Lo amamos porque merece ser amado, porque no hay nadie como Él y lejos de él nada podemos hacer.

Como logro aumentar mi fe.

La fe, dice la palabra que viene por el oír, y oír la palabra de Dios, no viene por mirar o empaparme de cualquier cosa, sino de su palabra.

Soy aquello de lo cual me alimento, en todos los aspectos, si eres alguien que permanentemente se llena de cosas que no tienen nada que ver con Dios, en tu interior será muy difícil mantenerte en fe.

Entonces nos tenemos que alejar del mundo, aislarnos y no ver nada? Claro que no!.

Jesús nos envió al mundo, pero no a empaparnos de él, nosotros vivimos en un mundo y debemos interactuar y ser luz en medio de las tinieblas, aquí no estamos hablando de aislarnos, sino de saber sobre que estamos parados.

Porque estamos en el mundo, pero no aprendemos de él, sino que aprendemos de Jesús y son esas enseñanzas las que nos hacen crecer la fe y por las cuales alcanzamos el favor de Dios.

Estamos en el mundo, e interactuamos con todos, tal y como Jesus lo hizo, somos luz en medio de las tinieblas.

Si te está faltando fe, lee la palabra de Dios, oye predicas, busca conectar con el Espíritu Santo, y pídele que te llene de fe, cuando buscamos, encontramos.

Cuando hay fe y amor por Dios, no depende de las circunstancias.

No es que le amamos y creemos en El solo cuando todo va bien, y cuando las cosas se ponen duras entonces nos rebelamos o nos enojamos, no, le agradecemos y confiamos en toda circunstancia.

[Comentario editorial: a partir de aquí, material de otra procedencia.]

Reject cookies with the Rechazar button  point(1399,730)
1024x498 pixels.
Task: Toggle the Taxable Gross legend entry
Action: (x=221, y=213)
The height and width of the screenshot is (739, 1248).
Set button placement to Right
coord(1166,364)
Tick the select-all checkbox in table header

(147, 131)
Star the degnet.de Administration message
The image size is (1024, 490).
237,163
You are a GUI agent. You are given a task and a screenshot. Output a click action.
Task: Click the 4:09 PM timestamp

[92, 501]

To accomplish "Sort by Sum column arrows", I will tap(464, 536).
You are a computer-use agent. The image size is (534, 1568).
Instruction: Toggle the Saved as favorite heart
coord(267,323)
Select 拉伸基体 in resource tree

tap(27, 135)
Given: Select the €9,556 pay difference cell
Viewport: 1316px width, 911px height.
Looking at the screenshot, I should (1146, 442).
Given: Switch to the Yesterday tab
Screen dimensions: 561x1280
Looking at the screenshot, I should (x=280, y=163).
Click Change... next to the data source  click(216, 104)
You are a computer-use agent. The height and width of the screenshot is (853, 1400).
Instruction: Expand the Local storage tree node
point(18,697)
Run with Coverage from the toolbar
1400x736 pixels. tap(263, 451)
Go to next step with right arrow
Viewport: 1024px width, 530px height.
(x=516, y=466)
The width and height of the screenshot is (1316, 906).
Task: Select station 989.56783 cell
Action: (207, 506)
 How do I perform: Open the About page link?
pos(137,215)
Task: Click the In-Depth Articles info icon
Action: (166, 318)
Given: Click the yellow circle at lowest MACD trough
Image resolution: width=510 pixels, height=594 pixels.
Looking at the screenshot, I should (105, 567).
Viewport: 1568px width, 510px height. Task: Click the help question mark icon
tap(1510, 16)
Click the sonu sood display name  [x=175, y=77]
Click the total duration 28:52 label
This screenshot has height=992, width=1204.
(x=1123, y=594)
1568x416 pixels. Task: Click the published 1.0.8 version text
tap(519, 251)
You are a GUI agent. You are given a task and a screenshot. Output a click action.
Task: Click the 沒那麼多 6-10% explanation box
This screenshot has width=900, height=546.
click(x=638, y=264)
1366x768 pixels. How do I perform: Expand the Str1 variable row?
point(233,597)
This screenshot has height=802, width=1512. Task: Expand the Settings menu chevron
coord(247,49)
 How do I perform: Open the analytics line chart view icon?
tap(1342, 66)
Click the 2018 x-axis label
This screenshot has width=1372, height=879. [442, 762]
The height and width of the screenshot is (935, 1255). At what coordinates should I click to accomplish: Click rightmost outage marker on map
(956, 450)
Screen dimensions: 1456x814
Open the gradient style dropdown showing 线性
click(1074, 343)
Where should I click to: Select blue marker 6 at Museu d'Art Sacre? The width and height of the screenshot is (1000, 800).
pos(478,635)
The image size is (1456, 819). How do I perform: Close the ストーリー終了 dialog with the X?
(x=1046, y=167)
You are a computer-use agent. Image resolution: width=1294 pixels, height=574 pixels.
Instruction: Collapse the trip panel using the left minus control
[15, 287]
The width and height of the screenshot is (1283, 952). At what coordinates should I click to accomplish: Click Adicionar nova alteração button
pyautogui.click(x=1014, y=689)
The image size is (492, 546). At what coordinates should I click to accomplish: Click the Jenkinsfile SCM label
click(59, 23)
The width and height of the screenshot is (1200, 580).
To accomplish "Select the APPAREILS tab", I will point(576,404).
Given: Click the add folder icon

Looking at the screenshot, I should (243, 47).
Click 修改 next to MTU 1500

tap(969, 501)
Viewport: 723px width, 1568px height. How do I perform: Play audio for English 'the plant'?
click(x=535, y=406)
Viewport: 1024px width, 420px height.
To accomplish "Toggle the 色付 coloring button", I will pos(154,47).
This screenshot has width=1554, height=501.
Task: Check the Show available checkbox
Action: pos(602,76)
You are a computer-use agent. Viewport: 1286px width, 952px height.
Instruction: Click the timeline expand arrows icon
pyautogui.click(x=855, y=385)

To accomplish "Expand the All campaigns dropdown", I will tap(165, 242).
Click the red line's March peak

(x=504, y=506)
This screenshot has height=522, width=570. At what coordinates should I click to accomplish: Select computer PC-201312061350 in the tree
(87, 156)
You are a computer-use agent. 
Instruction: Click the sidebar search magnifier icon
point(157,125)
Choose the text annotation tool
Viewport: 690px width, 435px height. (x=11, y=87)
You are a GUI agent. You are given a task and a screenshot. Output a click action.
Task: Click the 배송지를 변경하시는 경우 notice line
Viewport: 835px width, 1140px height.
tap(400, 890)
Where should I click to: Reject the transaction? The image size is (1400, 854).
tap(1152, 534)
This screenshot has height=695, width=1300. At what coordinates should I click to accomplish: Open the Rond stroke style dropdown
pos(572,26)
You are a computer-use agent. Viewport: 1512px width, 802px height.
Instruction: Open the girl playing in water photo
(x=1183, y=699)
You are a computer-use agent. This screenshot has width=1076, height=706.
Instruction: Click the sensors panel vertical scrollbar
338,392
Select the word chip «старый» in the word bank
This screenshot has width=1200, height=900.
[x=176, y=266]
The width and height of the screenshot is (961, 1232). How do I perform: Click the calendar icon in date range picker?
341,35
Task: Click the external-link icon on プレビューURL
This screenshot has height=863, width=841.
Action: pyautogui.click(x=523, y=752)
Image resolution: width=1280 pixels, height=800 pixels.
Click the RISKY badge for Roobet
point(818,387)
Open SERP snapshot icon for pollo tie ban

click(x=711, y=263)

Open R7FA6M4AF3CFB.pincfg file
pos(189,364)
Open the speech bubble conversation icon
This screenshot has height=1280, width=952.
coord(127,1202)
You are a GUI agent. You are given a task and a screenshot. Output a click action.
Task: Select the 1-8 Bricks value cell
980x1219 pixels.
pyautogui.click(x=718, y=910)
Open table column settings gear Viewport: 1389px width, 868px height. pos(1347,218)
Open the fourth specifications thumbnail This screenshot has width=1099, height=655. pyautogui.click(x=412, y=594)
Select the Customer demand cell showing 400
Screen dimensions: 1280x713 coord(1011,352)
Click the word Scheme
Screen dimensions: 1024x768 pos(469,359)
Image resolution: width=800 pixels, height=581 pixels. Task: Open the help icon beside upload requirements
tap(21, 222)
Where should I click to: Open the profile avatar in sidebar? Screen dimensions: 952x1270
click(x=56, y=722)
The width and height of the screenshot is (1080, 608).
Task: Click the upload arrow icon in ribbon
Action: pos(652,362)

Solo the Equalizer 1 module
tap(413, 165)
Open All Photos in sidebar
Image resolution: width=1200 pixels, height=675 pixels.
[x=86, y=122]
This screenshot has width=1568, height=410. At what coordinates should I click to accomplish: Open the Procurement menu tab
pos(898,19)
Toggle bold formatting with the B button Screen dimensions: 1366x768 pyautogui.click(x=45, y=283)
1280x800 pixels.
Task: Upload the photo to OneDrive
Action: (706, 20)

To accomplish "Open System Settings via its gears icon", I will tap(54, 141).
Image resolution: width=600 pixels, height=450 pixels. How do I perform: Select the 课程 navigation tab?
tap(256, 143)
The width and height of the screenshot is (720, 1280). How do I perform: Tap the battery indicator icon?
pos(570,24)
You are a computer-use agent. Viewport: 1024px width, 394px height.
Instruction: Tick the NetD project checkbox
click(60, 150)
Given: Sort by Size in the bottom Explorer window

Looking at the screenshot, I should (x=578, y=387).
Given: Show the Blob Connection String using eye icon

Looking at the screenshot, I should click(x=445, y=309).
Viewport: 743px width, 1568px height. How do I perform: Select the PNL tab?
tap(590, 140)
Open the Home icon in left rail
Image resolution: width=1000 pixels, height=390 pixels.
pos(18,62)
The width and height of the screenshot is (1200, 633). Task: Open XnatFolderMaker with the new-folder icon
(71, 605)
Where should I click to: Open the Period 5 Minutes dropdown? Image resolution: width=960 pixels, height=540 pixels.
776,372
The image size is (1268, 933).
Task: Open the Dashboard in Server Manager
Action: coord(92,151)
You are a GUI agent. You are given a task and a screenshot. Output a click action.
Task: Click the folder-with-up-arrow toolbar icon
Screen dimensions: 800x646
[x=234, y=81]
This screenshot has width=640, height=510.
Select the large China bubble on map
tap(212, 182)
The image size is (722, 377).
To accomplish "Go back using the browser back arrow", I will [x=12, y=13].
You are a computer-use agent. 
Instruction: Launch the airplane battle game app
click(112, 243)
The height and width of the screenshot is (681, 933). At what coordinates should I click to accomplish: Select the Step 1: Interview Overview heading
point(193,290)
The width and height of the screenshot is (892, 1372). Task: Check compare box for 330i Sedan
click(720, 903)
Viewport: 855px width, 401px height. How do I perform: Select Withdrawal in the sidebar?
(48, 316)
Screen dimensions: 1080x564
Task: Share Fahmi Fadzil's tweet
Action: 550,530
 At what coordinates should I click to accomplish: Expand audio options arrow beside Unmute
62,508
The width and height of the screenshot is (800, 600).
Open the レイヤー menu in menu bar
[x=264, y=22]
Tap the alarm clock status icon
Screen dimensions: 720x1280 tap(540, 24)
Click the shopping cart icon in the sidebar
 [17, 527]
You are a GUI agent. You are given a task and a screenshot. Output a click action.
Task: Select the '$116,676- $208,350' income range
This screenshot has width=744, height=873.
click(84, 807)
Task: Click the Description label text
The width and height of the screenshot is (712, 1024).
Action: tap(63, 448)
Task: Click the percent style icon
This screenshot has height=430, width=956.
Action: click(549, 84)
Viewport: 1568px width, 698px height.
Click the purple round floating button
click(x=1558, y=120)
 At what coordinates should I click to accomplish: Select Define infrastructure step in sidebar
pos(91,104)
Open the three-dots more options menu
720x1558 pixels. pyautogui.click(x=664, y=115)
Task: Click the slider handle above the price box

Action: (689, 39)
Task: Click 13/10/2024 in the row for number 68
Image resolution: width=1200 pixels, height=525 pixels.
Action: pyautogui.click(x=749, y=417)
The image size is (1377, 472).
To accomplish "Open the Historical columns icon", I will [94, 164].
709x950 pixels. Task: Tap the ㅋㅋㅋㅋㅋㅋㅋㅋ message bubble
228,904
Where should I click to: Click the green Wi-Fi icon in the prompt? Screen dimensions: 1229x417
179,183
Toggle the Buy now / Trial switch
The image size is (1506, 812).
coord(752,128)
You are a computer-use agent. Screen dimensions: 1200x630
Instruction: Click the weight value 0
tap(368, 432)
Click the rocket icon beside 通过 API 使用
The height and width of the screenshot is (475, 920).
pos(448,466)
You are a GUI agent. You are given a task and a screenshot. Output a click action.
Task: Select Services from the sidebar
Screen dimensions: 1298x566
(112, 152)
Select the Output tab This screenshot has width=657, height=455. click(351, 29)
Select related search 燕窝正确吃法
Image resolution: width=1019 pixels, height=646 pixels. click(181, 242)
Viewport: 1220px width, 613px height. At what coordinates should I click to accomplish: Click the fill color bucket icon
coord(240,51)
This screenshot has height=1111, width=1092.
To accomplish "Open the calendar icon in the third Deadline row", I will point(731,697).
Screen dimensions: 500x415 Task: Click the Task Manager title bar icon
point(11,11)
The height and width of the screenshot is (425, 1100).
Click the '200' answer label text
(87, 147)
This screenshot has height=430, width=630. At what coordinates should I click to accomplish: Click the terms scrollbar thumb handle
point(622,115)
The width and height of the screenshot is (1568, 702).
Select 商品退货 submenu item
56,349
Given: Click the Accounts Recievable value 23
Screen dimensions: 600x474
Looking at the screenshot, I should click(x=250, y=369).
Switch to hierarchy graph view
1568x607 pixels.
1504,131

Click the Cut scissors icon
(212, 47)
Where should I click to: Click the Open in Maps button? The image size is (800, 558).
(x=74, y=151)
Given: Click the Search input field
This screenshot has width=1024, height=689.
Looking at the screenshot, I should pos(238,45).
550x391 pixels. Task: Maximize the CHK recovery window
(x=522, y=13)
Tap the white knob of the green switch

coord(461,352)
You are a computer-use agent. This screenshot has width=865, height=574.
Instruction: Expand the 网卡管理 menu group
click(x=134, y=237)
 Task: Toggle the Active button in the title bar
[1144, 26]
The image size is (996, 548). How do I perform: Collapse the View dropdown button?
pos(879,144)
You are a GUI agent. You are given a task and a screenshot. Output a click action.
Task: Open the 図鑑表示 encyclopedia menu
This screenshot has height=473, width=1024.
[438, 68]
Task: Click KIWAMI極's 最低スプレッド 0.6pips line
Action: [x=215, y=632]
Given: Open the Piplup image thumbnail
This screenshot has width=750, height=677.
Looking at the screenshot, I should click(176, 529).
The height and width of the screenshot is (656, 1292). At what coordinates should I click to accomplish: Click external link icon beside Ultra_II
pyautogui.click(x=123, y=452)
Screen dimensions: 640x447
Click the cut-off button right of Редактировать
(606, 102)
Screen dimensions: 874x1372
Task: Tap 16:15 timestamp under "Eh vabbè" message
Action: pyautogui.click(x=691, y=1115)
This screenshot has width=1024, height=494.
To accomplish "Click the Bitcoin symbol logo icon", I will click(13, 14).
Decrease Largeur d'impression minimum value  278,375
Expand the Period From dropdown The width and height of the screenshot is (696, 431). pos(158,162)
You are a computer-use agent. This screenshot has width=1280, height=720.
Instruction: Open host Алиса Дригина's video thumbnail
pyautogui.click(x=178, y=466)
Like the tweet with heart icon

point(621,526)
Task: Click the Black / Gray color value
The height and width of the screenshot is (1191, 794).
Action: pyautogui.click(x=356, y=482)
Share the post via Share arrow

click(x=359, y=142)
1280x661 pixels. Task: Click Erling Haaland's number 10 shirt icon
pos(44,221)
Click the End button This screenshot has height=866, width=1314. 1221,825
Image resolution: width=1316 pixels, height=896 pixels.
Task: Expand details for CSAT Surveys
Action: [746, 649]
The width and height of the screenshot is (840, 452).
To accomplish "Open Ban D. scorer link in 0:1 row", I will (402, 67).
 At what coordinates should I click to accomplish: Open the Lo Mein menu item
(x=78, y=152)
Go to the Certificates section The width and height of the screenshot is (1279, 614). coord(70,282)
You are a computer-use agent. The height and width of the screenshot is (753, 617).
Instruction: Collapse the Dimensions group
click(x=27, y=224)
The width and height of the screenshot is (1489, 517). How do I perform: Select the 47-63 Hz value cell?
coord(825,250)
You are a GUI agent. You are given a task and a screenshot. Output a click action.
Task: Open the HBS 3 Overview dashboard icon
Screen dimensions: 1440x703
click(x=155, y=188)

En Filipenses 4:11 el Apóstol Pablo decía “11 No lo digo porque tenga escasez, pues he aprendido a contentarme, cualquiera que sea mi situación”.

El contentamiento, o el gozo no viene y se va dependiendo de la circunstancia, claro que cuando estamos en problemas serios nadie se pone feliz, pero la fe es la que nos llena de una fuerza que solo Jesús puede darnos y nos hace estar tranquilos en medio de la batalla.

Conclusión:

Si te falta fe, busca más de las cosas del cielo que de las de la tierra y vas a recibir, si por causa de lo que te aflige te falta fe, déjame decirte, que es por ella que puedes recibir tu milagro.

Sea lo que sea por lo que estás pasando, Dios no desconoce, pero solo agradamos el corazón de Dios, cuando tenemos fe, y cuando nuestro corazón está pegado al de Él.

Mira hoy al cielo, y busca la presencia, el respaldo y la voz de Dios en tu vida que te lleva un paso mas adelante.

Ponte a cuentas con el Señor hoy, y si has decaído en la fe, hazla crecer, somos discípulos, y los que realmente lo hemos conocido, vamos hasta el final sea por lo que sea que debamos atravesar con nuestra vista fija en aquel que nos amó.

Dile conmigo “Señor Jesús, te abro mi corazón y te pido que me recibas como tu hijo, ayúdame a crecer en la fe, en el nombre de Jesús, Amen”.